42 U.S.C. § 7412(n)(4) (emphasis added); see also 40 C.F.R. § 63.761 (definition of “major source”).
The 1999 EPA NESHAP standard for oil and natural gas production facilities (Subpart HH) specified the equipment to be considered to be “associated” with oil and gas wells for purposes of the regulation. 64 Fed. Reg. 116 (Jun. 17, 1999). The 1999 standard defined the term “associated equipment” as:
Associated equipment, as used in this subpart and as referred to in section 112(n)(4) of the Act, means equipment associated with an oil or natural gas exploration or production well, and includes all equipment from the wellbore to the point of custody transfer, except glycol dehydration units and storage vessels with the potential for flash emissions.

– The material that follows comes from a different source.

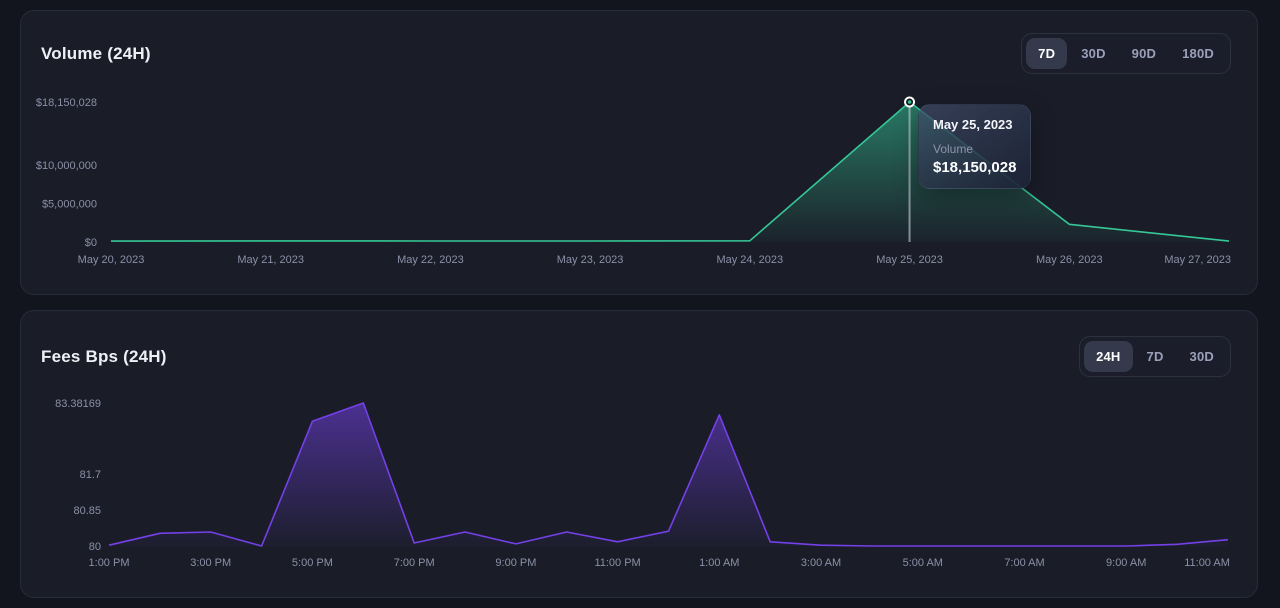  I want to click on x-tick-label: 5:00 AM, so click(923, 563).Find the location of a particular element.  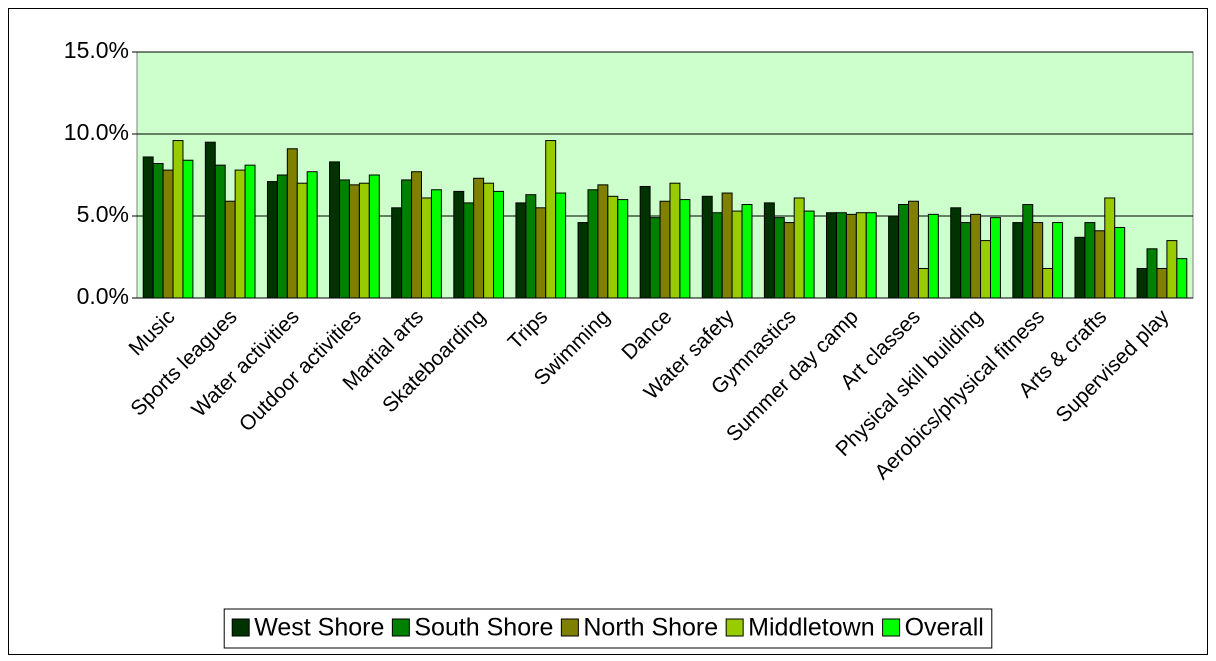

legend-box is located at coordinates (608, 628).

Id. (emphasis added). For purposes of the rule, the point of custody transfer is defined as the point where hydrocarbon liquids or natural gas enter a pipeline or any other form of transportation, or the point where hydrocarbon liquids or natural gas enter a natural gas processing plant. Id.
Focusing on wells and storage tanks, the 1999 rule allowed the aggregation with well emissions of HAP emissions from tanks that do not have the potential for flash emissions (e.g., pressurized tanks).
New Oil & Gas Rule
The new rule modifies the definition of “associated equipment” by removing the “potential for flash emissions” qualifier after “storage vessels.” The definition now reads as follows: “Associated equipment, as used in this subpart and as referred to in section 112(n)(4) of the Act, means equipment associated with an oil or natural gas exploration or production well, and includes all equipment from the wellbore to the point of custody transfer, except glycol dehydration units and storage vessels.” Now the emissions of a larger universe of storage tanks, including those with no potential for flash emissions, may potentially be considered part of (and thus aggregated with) compressor station and pump station emissions, including those from glycol dehydrators.

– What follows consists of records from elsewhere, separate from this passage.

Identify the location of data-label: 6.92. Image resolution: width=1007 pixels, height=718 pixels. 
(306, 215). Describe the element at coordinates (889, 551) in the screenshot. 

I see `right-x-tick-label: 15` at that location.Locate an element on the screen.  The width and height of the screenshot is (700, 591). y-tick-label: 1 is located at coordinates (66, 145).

EPA acknowledges that some “existing” production field facilities (constructed before August 23, 2011, the date of proposal of the new rules) that were previously “area sources” (i.e., non-major sources under Section 112), but that may now be major sources once the HAP emissions from storage tanks without the potential for flash emissions, are included. Thus, the new rule gives these facilities three (3) years from the effective date of the rule to comply with the relevant emission standards. Therefore, these facilities must be in compliance no later than October 15, 2015.

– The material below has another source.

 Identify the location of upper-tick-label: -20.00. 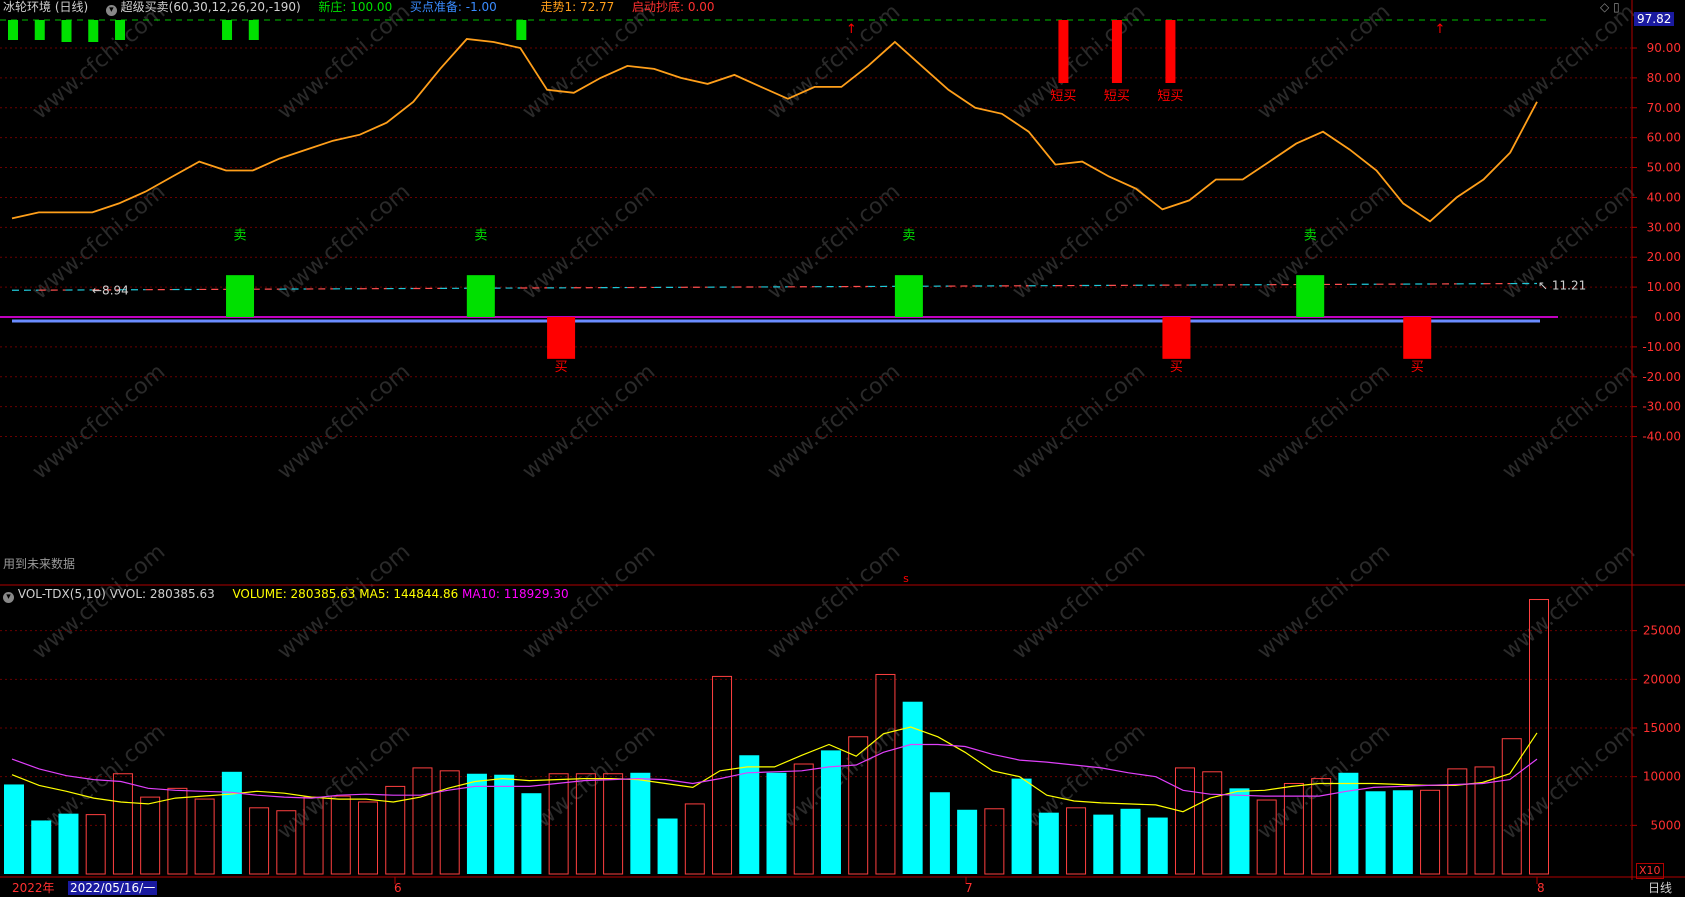
(1662, 377).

In light of the new rules, oil and gas operators should perform compliance reviews of their operations. As part of those reviews, industry should be alert to the effects of the modification of the aggregations rules for storage tanks. It remains to be seen what effect the recent decision from the Sixth Circuit on aggregation of Oil & Gas sources in the Title V context could have on future major source determinations under the revised NESHAP Subpart HH. See Lesley Foxhall Pietras, Air Permitting: Sixth Circuit Vacates Single Stationary Source Aggregation Determination for E&P Facilities Due to EPA’s Unreasonable Interpretation of Adjacent, The Energy Law Blog, Aug. 16, 2012.